British aid worker Linda Norgrove was killed in October by U.S. forces in Afghanistan, during a failed rescue mission. Initial reports said she had been killed by her captors, but soon after it was revealed her death was likely caused by her American rescuers.
An investigation was launched, and British Foreign Secretary William Hague told parliament what happened when the American special forces team launched the assault.
"The team came under attack as soon as they left the helicopter," he said. "As the soldiers progressed towards these lower buildings, Linda Norgrove's captors came out and were engaged by the soldiers who were advancing on a narrow ledge and under threat."
Hague says the American forces thought Norgrove was in another building of the insurgents' camp.
"A grenade was thrown by a member of the rescue team who feared for his own life and for those of his team towards a gully from which some of insurgents had emerged. When the grenade was thrown, no member of the team had seen or heard Linda Norgrove," he said.
The U.S. troops found her body in a gully and a medic examined her.
"Initial reports suggested that she had died as a result of a detonation of a suicide vest because of the nature of the wounds found on the captor lying closest to her. The explosion observed was in line with the team's experience of suicide vests or other weaponry exploding," said Hague.
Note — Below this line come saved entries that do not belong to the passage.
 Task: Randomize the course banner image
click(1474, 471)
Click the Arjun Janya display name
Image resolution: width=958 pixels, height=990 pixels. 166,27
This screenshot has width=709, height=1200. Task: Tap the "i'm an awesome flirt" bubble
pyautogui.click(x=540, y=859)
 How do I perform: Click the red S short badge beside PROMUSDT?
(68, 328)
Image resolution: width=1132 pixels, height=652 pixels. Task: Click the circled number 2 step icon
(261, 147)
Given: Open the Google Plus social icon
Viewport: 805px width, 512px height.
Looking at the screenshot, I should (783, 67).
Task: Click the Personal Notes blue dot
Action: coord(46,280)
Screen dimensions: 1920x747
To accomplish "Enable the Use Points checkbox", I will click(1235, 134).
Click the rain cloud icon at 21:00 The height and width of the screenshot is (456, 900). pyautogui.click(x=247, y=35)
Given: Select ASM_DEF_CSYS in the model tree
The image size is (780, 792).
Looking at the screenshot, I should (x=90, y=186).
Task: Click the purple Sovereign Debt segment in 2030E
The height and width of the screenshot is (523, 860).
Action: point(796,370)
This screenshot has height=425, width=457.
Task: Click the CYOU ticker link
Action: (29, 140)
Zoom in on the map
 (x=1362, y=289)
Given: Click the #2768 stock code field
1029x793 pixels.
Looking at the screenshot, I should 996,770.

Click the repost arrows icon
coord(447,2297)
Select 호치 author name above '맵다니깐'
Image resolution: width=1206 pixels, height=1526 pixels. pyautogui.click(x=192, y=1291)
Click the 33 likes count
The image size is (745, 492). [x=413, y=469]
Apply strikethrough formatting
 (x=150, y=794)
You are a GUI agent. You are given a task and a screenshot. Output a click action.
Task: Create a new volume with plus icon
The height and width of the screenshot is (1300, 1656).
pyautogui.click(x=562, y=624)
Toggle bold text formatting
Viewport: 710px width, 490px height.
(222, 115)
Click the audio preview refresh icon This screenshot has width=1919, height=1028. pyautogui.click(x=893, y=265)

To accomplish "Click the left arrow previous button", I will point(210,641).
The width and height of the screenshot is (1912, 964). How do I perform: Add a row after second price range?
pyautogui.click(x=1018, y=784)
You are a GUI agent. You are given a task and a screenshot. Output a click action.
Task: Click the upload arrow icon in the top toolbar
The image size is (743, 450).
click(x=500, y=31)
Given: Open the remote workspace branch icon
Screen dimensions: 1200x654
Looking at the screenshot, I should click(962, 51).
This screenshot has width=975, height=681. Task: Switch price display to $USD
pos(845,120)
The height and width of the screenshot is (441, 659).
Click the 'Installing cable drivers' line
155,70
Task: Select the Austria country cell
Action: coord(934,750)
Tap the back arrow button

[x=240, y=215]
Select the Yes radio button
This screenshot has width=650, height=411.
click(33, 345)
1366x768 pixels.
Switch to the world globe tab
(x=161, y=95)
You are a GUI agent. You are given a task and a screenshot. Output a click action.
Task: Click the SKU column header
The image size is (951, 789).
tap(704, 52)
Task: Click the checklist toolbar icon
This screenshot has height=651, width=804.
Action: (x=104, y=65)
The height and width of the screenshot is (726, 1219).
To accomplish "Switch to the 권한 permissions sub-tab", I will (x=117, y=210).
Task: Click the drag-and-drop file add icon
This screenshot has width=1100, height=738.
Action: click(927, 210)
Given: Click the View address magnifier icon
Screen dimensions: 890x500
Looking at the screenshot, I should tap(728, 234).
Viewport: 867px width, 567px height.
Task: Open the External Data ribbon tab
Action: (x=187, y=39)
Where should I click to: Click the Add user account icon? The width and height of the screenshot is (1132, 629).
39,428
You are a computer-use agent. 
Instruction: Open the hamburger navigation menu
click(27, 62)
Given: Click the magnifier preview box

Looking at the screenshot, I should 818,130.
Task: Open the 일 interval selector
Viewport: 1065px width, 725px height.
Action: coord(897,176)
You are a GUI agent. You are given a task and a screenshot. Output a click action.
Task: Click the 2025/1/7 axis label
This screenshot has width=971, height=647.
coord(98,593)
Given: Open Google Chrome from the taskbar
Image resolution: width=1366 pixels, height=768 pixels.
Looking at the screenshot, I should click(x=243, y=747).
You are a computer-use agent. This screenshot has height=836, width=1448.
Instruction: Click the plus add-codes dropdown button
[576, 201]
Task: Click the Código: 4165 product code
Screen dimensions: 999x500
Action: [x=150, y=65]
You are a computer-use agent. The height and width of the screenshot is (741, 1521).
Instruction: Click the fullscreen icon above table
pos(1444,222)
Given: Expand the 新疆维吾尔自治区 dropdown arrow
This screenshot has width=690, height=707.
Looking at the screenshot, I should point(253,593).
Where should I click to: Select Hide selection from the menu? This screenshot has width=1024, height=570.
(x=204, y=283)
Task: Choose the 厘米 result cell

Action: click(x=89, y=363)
Hague says after a senior U.S. military officer reviewed video footage, that account was called into question.
"Linda Norgrove died as a result of penetrating fragmentation injuries to the head and chest. After the investigation, it is clear that these injuries were caused by the grenade," he said.
Hague says the soldiers had reported their use of a grenade, but the communication did not make its way up the command chain.
"Members of rescue team have been disciplined for failing to provide a complete and full account of their actions in accordance with US military procedure," he added.
Hague says the speed of the investigation shows U.S. authorities are taking this seriously.
"The U.S. military is reviewing post-operation procedures to ensure that the true sequence of events in such complicated operations is reviewed earlier and more accurately, that was the case than on this tragic occasion," he said.
Hague says the United States will share the lessons it has learned with its British military counterparts.